(Extracted data entries)
○ ○ ○ ○ ○

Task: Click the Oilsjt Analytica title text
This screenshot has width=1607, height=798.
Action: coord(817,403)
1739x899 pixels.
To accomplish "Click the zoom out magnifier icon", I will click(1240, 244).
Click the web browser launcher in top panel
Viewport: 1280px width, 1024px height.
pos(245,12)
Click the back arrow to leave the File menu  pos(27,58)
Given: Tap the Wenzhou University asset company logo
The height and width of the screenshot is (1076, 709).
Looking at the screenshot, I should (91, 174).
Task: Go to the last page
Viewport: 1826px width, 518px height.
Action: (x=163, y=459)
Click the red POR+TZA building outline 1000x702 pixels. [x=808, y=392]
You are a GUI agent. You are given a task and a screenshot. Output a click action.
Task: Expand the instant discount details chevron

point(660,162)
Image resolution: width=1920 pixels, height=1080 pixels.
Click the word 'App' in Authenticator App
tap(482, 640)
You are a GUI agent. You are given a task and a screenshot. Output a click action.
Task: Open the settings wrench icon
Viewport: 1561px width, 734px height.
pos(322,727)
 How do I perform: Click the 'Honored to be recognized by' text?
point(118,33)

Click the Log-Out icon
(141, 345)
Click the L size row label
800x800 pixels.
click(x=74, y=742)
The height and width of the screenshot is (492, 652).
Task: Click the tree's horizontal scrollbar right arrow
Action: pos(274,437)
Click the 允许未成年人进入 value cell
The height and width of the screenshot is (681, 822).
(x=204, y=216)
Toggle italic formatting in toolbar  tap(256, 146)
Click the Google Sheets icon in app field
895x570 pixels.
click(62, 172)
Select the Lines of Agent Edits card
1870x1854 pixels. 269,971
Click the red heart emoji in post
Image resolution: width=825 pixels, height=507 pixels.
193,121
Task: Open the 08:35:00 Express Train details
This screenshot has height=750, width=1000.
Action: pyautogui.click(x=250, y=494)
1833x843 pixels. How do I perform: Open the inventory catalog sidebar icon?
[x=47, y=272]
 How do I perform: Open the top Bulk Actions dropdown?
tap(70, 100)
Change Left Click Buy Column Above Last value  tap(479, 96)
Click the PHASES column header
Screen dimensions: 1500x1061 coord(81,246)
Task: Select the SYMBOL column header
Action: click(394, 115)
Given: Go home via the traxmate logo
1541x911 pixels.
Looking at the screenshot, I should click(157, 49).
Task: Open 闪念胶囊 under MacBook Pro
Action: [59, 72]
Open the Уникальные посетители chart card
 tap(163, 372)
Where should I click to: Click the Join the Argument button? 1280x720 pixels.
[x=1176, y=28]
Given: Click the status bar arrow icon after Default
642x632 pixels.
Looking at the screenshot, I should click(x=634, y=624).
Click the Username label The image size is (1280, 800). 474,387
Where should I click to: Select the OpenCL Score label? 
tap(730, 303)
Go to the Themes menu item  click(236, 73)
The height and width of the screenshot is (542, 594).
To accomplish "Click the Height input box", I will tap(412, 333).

○ ○ ○ ○ ○

WHAT YOU NEED TO DO:
Read the entries above, then pull out the lines that include "logo".

ANSWER BOX:
Given: Tap the Wenzhou University asset company logo
Given: Go home via the traxmate logo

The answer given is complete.